• _Requirement_: In the entries below, the lines from the one with "Careers (23, 2339)" through the one with "GED® FAQ [button] (42, 311)" are to be copied exactly; both ends count.

Stored data entries:
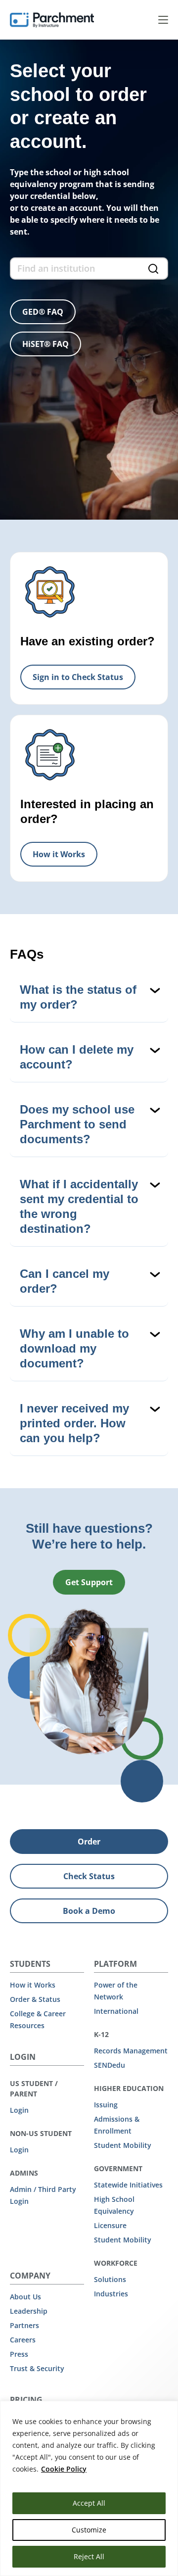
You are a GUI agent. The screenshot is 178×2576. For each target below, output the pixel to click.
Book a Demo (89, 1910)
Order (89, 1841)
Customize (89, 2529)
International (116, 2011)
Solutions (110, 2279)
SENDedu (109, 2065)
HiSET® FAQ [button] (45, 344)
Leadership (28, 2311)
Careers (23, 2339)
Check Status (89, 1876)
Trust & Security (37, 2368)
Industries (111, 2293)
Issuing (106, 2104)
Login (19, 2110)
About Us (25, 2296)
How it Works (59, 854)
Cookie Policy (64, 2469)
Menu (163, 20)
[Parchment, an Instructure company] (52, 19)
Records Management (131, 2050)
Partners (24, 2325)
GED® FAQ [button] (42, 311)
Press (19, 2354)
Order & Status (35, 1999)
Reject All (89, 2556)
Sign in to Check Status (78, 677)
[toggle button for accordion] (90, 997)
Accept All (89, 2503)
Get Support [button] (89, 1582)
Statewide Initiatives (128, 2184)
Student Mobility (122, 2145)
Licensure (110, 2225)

• _Answer space_:
Careers (23, 2339)
Check Status (89, 1876)
Trust & Security (37, 2368)
Industries (111, 2293)
Issuing (106, 2104)
Login (19, 2110)
About Us (25, 2296)
How it Works (59, 854)
Cookie Policy (64, 2469)
Menu (163, 20)
[Parchment, an Instructure company] (52, 19)
Records Management (131, 2050)
Partners (24, 2325)
GED® FAQ [button] (42, 311)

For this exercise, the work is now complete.